In today’s challenging economic climate, millennials (ages 28-43) like Haroon are struggling to keep up with the financial demands of being in their 30s: paying rent, affording everyday expenses, trying to save for a home or build an emergency fund, learning to invest, paying off student loans, saving for retirement and more. To do it all, many millennials are leaning on their resources — such as moving in with their parents.
More than 2 in 5 (42 percent) millennials currently receive, or have received, ongoing financial assistance from their parents/guardians at age 23 or older, according to Bankrate’s April 2024 Financial Independence Survey. Of those receiving help, millennials are the likeliest generation (52 percent) to need financial assistance with housing, including assistance with rent payments, financial help toward the purchase of their first home and being permitted to live with parents/guardians for reduced or free rent.
There’s no shame in adults living with their parents, and having the opportunity to pay off debt and save for a future home can feel empowering. Some millennials, like Haroon, are also happy for more quality time with their aging parents. But by giving up freedom when moving back home, many young adults may also feel they’re missing out on an important period of independence.
Living at home offers the advantage of saving money and reducing expenses, and it’s becoming more common among Americans because the cost of living has risen so dramatically in recent years.

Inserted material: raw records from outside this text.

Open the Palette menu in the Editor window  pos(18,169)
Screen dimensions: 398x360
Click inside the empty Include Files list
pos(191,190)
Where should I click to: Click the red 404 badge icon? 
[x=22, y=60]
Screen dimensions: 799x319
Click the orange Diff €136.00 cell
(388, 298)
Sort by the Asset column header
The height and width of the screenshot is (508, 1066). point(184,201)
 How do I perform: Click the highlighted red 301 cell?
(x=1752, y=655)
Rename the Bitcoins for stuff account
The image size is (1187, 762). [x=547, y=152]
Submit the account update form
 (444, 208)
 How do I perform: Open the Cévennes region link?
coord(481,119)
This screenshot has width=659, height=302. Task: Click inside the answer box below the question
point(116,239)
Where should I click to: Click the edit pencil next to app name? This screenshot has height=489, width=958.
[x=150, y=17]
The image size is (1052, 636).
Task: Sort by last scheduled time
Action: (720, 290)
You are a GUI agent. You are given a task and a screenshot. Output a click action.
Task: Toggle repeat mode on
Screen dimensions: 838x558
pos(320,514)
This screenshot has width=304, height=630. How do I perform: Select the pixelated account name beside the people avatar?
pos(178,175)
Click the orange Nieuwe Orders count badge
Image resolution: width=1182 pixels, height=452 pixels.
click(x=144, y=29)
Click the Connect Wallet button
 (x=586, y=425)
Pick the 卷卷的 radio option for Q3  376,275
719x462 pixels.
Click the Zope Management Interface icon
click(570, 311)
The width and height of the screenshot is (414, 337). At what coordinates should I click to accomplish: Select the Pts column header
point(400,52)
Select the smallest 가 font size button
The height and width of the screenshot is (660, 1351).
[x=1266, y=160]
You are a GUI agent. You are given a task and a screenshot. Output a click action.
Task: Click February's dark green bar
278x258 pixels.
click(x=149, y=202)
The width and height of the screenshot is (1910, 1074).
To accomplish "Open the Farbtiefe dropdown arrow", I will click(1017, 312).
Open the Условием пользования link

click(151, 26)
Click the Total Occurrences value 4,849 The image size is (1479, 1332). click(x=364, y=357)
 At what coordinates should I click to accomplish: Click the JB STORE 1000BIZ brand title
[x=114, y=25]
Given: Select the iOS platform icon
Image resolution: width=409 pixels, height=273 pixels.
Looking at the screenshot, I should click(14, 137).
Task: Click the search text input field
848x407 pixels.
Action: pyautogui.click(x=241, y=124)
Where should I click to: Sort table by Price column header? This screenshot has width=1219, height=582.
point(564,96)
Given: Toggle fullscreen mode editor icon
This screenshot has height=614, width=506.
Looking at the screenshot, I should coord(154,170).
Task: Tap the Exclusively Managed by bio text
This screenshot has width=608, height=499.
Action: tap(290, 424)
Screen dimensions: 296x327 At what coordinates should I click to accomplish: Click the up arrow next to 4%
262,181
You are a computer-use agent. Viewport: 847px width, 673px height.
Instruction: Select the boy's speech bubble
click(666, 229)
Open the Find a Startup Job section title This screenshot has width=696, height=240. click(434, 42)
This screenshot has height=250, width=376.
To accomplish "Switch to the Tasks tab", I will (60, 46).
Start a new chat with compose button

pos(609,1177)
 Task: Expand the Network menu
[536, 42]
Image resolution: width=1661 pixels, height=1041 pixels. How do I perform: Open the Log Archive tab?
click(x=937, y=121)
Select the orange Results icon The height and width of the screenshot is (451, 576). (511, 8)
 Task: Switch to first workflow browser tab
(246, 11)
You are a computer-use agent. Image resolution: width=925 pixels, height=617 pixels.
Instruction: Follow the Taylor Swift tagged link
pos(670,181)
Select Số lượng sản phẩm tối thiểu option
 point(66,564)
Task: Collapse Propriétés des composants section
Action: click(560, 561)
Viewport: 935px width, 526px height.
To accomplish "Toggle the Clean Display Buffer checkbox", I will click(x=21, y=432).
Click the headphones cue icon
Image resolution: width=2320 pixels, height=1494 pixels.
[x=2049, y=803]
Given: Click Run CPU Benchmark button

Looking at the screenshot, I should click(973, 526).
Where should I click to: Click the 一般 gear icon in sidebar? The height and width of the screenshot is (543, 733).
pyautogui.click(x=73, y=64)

— Alex Gailey, Bankrate Lead Data Reporter
Bankrate’s insights on millennials living at home
- Millennials tend to get help from their parents with housing. 52% of millennials who are receiving financial help from their parents/guardians (or who received help past age 23) cite needing help with housing costs, including rent payments, being permitted to live with reduced or free rent or receiving assistance with the purchase of their first home, according to Bankrate’s Financial Independence Survey.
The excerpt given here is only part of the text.